DOCUMENT SEGMENT –
The development of NMS is closely associated with medication use and with the characteristics of the affected patient. It is believed the occurrence of NMS is more common when using high-potency antipsychotic medication, especially long-acting preparations, but the risk of NMS is not associated with the accumulated lifetime dosage or with the method of administration of the medication.[6] Haloperidol has been most frequently associated with NMS and is thought to confer the greatest risk,[7] but most researchers believe that almost all antipsychotic medications can induce NMS.[2] In patients with active psychiatric symptoms and a chronic disease course, factors such as hyperexcitation, prolonged sleeplessness, malnutrition, food refusal, and dehydration can trigger NMS.[2] The patient described in this case report was in an active phase of a chronic mental illness; her poor appetite, malnutrition, and the accompanying lung infection may have all contributed to the development of NMS.
For patients susceptible to NMS clinicians should first meet their physiological needs by improving their fluid balance and nutritional status; ideally antipsychotic medications should only be considered after the patient's physiological status has returned to normal. If the symptoms and signs of NMS are identified, all antipsychotic drugs should be stopped, basic nursing should be enhanced, and the symptoms should be managed by physical cooling, fluid supplementation, and anti-infective therapies. Dopamine receptor agonists such as bromocriptine and amantadine may be administered but this should be done cautiously while monitoring blood pressure because high-dose bromocriptine may worsen psychiatric symptoms and lower blood pressure.[8] Electroconvulsive treatment (ECT) is reportedly a relatively safe therapy for NMS[9] and it has been used for this condition in China,[10] but this should also be done cautiously because even modified ECT can increase the risk of severe rhabdomyolysis in patients taking succinylcholine, especially those with cardiovascular diseases or hyperkalemia.[9] For NMS patients with multiple organ failure the augmentation of ongoing anti-infective treatment with hemopurification can be effective in controlling the azotemia and in maintaining the water, electrolyte, and acid-base balance.[11]

THE DATA –

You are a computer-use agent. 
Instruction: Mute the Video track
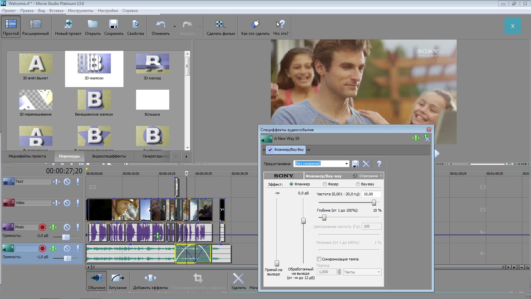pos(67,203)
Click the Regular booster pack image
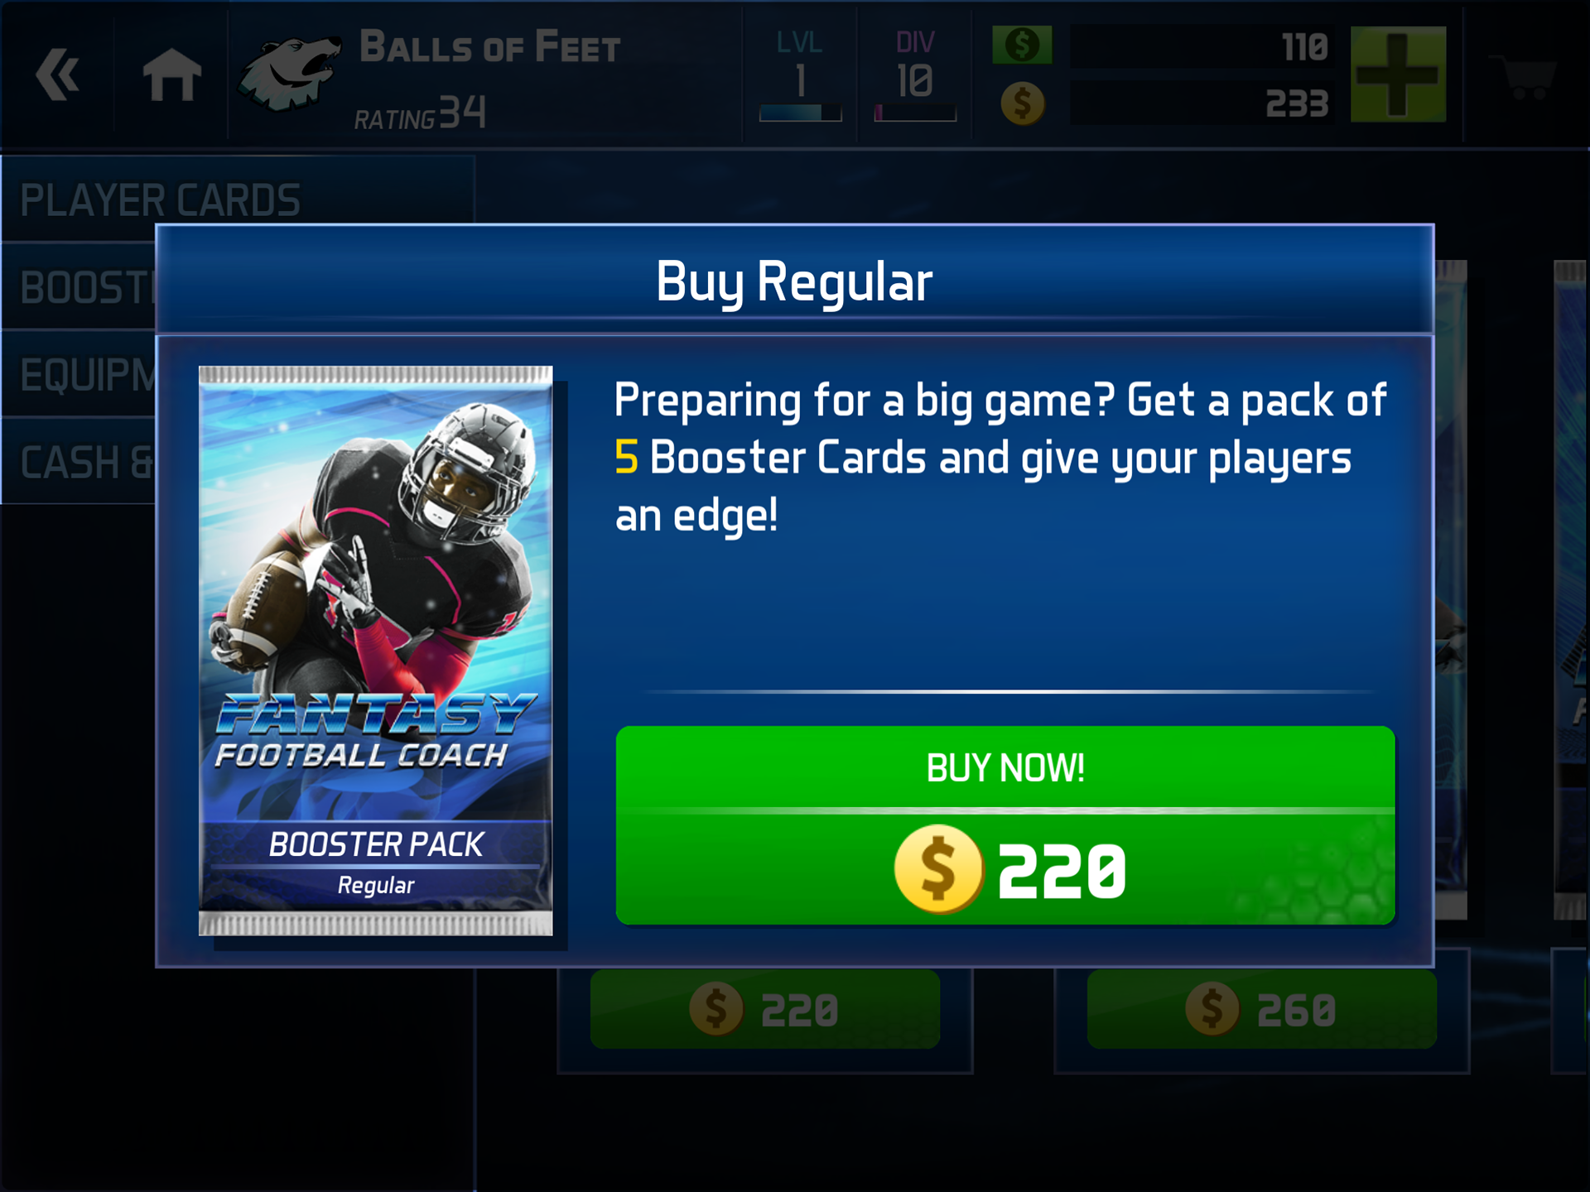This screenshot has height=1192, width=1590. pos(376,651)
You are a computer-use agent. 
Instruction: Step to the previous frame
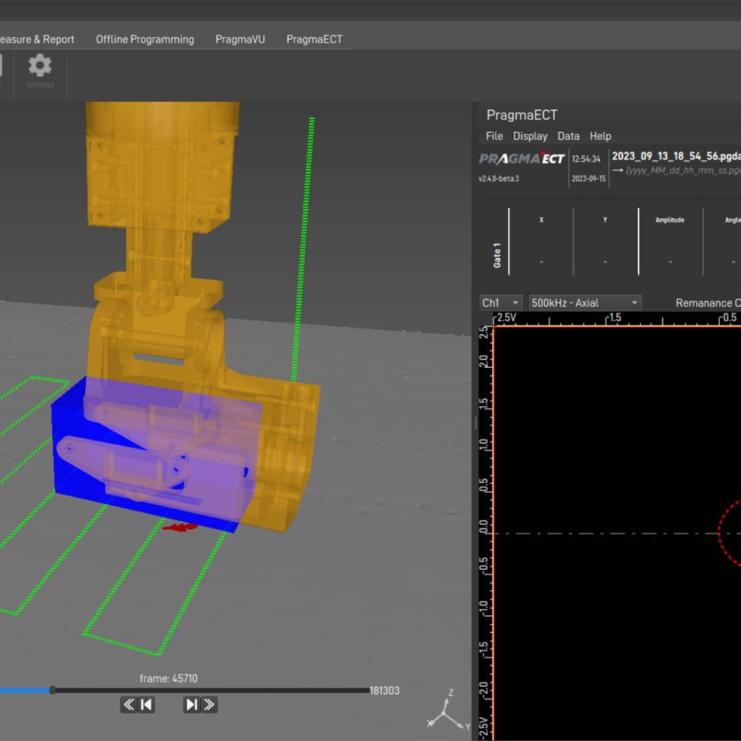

WHAT YOU NEED TO DO –
According to the NMS passage, which antipsychotic has been most frequently associated with NMS? The items have no connection to the NMS passage.

EXERCISE RESPONSE –
Haloperidol